Extracted data entries:
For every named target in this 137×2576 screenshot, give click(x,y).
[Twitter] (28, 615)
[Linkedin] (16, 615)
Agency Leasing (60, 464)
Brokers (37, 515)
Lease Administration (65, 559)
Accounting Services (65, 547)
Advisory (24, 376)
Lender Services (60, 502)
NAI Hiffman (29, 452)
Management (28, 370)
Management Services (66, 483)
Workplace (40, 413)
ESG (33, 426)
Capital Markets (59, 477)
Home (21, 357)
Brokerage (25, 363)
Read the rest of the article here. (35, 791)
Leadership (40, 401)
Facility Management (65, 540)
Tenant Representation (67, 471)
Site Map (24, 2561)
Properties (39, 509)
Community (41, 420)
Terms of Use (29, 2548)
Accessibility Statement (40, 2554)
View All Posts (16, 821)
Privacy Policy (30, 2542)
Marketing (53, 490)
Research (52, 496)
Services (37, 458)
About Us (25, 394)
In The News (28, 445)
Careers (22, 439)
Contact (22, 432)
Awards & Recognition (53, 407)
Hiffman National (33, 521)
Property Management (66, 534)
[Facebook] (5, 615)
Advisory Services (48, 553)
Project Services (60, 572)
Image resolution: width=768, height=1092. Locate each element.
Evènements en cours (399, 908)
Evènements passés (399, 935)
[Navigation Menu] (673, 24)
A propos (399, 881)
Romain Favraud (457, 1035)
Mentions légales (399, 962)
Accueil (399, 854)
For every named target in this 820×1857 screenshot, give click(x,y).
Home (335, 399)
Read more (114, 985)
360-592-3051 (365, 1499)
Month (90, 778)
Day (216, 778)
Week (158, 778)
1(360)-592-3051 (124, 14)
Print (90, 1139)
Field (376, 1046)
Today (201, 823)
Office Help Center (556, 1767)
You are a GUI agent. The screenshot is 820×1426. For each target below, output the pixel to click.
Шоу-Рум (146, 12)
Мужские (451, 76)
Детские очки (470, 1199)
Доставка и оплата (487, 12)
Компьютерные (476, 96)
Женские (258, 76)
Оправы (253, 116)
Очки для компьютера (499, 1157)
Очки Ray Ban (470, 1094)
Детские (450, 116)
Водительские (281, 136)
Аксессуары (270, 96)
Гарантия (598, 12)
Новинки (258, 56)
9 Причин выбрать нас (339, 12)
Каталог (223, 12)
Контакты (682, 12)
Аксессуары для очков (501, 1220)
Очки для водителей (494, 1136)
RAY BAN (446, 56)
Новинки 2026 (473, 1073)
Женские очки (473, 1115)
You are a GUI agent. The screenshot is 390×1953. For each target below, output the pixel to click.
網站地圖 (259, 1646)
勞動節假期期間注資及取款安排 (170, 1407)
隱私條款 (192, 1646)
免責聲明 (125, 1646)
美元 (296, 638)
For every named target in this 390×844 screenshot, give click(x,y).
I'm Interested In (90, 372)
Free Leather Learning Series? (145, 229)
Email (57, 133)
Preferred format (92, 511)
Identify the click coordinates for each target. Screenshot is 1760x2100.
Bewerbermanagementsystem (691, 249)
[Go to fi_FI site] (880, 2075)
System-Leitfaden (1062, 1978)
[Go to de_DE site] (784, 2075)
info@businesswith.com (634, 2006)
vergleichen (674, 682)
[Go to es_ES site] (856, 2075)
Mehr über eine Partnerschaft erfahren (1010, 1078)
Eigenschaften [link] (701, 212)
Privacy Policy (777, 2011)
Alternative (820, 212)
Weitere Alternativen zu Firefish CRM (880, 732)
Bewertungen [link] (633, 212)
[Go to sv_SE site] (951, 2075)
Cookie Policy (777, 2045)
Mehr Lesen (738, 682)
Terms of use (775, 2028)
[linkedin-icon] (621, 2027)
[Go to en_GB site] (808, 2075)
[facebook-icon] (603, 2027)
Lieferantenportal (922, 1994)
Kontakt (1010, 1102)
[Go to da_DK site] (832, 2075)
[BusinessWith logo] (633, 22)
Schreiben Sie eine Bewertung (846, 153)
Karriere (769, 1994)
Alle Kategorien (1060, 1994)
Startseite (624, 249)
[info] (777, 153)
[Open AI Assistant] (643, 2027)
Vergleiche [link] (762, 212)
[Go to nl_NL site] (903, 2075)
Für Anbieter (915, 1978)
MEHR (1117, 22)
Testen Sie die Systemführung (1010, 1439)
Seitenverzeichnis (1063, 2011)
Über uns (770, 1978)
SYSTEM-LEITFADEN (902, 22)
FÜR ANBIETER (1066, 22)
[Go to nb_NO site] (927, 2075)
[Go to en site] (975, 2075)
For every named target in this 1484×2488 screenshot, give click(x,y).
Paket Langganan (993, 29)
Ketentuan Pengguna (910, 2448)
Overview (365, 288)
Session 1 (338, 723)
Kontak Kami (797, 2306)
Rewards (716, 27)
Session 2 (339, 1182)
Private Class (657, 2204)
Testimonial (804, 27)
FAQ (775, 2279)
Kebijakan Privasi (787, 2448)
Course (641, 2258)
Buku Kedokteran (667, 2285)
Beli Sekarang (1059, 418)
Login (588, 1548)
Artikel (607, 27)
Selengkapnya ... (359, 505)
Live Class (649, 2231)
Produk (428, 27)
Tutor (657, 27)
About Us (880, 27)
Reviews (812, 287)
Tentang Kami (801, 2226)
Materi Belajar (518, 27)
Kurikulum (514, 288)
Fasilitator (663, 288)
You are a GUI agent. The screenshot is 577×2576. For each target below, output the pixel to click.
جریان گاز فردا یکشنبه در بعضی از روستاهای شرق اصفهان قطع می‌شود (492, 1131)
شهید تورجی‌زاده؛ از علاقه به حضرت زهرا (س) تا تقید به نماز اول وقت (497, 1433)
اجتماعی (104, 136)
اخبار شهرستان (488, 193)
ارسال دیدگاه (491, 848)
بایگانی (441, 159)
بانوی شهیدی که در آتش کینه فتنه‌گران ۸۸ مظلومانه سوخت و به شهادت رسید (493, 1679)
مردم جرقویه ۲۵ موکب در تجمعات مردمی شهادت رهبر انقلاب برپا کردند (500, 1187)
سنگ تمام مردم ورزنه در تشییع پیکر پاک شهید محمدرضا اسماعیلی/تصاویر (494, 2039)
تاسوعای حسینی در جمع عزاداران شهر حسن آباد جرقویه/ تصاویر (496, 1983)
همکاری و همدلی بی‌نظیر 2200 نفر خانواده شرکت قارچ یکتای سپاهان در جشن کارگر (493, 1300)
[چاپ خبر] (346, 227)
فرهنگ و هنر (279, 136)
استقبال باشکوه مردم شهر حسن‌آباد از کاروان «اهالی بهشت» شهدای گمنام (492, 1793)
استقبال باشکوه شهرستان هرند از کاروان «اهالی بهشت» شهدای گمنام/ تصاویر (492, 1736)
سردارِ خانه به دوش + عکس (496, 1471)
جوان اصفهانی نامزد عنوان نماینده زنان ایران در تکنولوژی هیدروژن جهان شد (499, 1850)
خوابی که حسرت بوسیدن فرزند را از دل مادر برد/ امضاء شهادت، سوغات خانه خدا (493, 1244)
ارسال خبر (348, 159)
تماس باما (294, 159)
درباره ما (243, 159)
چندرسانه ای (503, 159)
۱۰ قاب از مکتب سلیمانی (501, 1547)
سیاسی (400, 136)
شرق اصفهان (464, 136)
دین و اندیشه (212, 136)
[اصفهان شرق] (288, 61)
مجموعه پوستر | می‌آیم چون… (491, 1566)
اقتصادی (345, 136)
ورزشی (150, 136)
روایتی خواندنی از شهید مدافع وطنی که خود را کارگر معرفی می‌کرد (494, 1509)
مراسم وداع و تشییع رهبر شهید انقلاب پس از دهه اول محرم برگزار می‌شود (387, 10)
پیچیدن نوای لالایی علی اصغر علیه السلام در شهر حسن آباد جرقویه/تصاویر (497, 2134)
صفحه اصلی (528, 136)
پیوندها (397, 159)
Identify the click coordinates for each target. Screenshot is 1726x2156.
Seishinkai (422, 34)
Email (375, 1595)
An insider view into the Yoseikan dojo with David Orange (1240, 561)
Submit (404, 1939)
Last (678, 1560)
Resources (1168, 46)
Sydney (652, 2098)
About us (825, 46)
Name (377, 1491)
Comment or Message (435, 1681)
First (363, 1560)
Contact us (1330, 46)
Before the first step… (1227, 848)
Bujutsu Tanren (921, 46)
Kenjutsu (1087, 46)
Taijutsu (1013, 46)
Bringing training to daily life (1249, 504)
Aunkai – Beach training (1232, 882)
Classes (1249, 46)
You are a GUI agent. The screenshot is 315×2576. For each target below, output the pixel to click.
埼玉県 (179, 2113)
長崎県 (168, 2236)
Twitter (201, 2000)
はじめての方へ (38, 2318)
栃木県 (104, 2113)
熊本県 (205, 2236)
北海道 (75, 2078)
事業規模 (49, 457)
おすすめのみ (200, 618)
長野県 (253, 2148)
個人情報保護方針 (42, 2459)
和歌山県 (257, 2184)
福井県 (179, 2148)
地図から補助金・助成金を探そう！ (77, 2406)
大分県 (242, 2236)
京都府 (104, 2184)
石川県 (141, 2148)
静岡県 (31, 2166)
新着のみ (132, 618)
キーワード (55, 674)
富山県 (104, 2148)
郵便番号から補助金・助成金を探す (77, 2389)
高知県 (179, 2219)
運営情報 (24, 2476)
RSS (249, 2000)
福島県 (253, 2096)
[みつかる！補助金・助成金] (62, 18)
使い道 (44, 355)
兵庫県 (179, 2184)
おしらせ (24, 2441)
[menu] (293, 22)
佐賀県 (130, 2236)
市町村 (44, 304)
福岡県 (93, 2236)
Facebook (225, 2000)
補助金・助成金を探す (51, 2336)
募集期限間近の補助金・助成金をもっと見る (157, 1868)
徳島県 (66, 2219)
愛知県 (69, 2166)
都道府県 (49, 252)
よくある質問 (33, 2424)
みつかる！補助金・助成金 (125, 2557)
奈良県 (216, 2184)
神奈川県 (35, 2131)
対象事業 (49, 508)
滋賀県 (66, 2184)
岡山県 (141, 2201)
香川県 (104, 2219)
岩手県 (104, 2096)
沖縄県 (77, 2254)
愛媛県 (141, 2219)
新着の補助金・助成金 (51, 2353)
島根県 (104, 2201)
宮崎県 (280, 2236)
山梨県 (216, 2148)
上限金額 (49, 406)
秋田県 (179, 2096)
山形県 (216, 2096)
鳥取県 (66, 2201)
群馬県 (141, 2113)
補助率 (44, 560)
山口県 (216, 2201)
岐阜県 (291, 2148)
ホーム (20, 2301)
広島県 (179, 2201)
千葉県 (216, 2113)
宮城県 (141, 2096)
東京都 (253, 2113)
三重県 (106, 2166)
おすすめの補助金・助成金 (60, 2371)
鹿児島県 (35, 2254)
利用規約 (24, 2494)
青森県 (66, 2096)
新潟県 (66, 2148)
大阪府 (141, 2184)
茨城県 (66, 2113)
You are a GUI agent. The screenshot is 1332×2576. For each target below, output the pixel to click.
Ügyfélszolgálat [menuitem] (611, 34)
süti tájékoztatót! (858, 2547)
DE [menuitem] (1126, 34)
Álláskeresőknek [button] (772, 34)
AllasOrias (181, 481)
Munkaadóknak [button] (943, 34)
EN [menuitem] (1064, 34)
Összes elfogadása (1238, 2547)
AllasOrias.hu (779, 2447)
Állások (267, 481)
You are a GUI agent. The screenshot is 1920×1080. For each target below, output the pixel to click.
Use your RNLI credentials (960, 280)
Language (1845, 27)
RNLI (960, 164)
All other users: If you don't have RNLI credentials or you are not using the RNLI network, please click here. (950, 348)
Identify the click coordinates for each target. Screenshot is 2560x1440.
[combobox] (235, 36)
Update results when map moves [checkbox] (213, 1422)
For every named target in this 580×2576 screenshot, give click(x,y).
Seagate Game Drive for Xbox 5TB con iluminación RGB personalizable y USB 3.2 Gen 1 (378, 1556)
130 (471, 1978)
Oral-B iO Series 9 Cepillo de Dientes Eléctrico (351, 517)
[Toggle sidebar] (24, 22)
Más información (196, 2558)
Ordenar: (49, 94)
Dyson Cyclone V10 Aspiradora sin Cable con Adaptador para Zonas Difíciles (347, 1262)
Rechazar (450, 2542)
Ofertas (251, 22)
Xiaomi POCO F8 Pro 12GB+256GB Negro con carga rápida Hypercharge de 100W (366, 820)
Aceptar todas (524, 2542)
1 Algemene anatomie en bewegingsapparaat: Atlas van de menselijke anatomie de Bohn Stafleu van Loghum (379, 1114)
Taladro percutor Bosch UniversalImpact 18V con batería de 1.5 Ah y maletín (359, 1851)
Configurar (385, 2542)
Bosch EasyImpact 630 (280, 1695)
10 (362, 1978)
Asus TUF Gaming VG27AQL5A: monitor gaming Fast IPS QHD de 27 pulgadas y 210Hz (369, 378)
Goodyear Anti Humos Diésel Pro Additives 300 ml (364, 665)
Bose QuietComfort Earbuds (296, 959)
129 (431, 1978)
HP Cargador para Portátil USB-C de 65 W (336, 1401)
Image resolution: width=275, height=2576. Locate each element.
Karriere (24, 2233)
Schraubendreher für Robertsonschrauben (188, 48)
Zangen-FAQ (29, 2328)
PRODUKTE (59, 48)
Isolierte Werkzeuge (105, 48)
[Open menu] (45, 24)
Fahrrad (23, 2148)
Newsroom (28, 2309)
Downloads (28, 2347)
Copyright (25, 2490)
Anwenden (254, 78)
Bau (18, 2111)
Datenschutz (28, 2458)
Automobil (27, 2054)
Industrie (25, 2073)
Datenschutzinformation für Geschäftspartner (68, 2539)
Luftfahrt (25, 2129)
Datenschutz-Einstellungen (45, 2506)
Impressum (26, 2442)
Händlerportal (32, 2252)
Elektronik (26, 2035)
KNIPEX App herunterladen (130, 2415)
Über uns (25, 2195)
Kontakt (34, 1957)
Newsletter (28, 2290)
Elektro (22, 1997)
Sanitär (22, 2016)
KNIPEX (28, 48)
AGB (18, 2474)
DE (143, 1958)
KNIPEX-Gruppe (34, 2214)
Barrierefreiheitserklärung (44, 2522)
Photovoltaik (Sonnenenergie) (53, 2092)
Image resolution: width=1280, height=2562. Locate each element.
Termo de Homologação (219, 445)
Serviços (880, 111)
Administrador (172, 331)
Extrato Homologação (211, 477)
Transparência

== WORK INSTRUCTION ==
Could you write out, exactly as they stand, only the lines above that begin at the line with "[Go to nl_NL site] (903, 2075)" and stop after the line with "Fasilitator (663, 288)"?

== PROBLEM SOLUTION ==
[Go to nl_NL site] (903, 2075)
Für Anbieter (915, 1978)
MEHR (1117, 22)
Testen Sie die Systemführung (1010, 1439)
Seitenverzeichnis (1063, 2011)
Über uns (770, 1978)
SYSTEM-LEITFADEN (902, 22)
FÜR ANBIETER (1066, 22)
[Go to nb_NO site] (927, 2075)
[Go to en site] (975, 2075)
For every named target in this 1484×2488 screenshot, give click(x,y).
Paket Langganan (993, 29)
Ketentuan Pengguna (910, 2448)
Overview (365, 288)
Session 1 (338, 723)
Kontak Kami (797, 2306)
Rewards (716, 27)
Session 2 (339, 1182)
Private Class (657, 2204)
Testimonial (804, 27)
FAQ (775, 2279)
Kebijakan Privasi (787, 2448)
Course (641, 2258)
Buku Kedokteran (667, 2285)
Beli Sekarang (1059, 418)
Login (588, 1548)
Artikel (607, 27)
Selengkapnya ... (359, 505)
Live Class (649, 2231)
Produk (428, 27)
Tutor (657, 27)
About Us (880, 27)
Reviews (812, 287)
Tentang Kami (801, 2226)
Materi Belajar (518, 27)
Kurikulum (514, 288)
Fasilitator (663, 288)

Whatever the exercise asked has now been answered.